To reduce the size of your CSS, HTML and JS files do as follows:

$ npm install grunt-contrib-uglify --save-dev
$ npm install grunt-contrib-htmlmin --save-dev
$ npm install grunt-contrib-cssmin --save-dev

Next, add the htmlmin, cssmin and uglify entries to the options of the initConfig method in the Gruntfile.js as follows:

htmlmin: {
  dist: {
    options: {
      removeComments: true,
      collapseWhitespace: true
    },
    files: {
      'dist/index.html': 'src/index.html',     // 'destination': 'source'
      'dist/contact.html': 'src/contact.html'
    }
  }
},
cssmin: {
  add_banner: {
    options: {
      banner: '/* My minified css file */'
    },
    files: {
      'path/to/output.css': ['path/to/**/*.css']
    }
  }
},
uglify: {
 options: {
   banner: '/* <%= grunt.template.today("yyyy-mm-dd") %> */\n',
   separator: ',',
   compress: true,
 },
 chart: {
   src: ['src/js/*.js'],
   dest: 'dist/js/example.min.js'
 }
}

The next step it to load the plugins after the initConfig method:

// Load the plugin that provides the 'uglify' task.
grunt.loadNpmTasks('grunt-contrib-uglify');
// Load the plugin that provides the 'htmlmin' task.
grunt.loadNpmTasks('grunt-contrib-htmlmin');
// Load the plugin that provides the 'cssmin' task.
grunt.loadNpmTasks('grunt-contrib-cssmin');

To adjust your files according to the previous set of rules you need to call the htmlmin, cssmin or uglify tasks:

$ grunt htmlmin
$ grunt cssmin
$ grunt uglify

After loading all of your Grunt tasks you can create some aliases.

If you want to create an alias that runs the three previous tasks in one step do as follows:

// Wrapper around htmlmin, cssmin and uglify tasks.
grunt.registerTask('minified', [
        'htmlmin',
        'cssmin',
        'uglify'
    ]);

So, to execute the three tasks in one step you can do the following:

$ grunt minified

The previous command is a wrapper around the htmlmin, cssmin and uglify tasks defined before.

Wrapping all together we get the following [Grunfile.js][]

Other plugins

Grunt offers you a very large amount of plugins, they have a dedicated section to list them!

I recommend that you should take some time to check out the following plugins:

Conclusion

Certainly, Grunt do a great job when we talk about task automation, also, automating this repetitive tasks is fun and reduce the errors associated with tasks that in the past we used to run manually over and over again.
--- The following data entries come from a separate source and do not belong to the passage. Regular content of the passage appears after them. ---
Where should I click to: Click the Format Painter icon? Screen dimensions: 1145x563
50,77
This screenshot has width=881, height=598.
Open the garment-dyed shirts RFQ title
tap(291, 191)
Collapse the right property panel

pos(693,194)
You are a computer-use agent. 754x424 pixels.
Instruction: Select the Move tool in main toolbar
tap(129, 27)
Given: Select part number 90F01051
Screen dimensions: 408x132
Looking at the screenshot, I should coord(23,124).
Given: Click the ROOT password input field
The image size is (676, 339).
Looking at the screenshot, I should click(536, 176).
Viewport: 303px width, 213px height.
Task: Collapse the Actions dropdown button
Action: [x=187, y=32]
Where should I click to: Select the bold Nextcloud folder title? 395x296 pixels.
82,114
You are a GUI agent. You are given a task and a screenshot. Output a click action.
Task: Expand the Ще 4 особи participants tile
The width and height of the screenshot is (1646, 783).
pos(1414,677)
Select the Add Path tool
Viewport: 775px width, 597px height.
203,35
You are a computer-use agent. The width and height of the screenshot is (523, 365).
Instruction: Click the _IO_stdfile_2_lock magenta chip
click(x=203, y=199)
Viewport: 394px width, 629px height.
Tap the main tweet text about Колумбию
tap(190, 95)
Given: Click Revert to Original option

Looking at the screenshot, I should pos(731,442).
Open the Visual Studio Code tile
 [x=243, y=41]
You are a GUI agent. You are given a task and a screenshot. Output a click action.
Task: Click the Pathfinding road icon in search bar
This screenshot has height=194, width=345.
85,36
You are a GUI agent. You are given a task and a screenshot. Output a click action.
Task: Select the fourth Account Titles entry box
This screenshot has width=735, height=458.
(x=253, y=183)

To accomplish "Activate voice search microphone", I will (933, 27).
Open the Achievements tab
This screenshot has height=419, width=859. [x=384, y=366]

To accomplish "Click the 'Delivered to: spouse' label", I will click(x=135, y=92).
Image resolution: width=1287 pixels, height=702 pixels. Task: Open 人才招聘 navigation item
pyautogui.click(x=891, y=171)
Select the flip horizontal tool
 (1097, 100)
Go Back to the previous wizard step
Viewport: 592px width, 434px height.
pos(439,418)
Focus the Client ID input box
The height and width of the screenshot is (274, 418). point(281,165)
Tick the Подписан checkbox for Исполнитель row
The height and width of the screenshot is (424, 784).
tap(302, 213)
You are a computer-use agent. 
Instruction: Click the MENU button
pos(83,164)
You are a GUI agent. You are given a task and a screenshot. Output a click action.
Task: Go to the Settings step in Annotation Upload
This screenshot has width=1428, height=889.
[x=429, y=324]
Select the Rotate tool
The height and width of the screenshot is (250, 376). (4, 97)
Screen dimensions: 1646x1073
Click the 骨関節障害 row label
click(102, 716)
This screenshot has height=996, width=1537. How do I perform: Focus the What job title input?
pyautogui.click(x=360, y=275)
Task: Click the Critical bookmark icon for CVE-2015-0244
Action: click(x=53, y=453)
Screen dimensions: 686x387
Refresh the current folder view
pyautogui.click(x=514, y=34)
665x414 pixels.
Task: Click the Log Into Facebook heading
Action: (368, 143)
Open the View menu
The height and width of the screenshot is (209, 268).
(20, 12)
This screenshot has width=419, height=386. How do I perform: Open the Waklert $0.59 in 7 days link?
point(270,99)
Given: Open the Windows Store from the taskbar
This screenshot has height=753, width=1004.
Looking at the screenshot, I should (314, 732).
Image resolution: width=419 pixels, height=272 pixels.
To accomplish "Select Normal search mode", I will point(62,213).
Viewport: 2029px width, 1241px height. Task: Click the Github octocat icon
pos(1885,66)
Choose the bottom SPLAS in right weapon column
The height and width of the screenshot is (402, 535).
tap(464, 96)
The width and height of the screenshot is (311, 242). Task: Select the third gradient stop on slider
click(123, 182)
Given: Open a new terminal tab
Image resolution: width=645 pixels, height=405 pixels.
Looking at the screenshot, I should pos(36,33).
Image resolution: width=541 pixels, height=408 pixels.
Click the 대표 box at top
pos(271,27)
That been said, I definitely recommend that you should try Grunt, you will get in exchange an improvement in your development workflow, also with it you can forget to endure repetitive tasks that we hate to do, as a result you will get more free time to focus on getting things done.

Last but not least, another option for Grunt is Gulp, I recently read about it, if you look at their documentation you notice that their syntax is more clean than Grunt, also is very concise and allows chaining calls, following the concept of streams that pipes offer in *nix like systems, so, I’ll give it a try in my next project.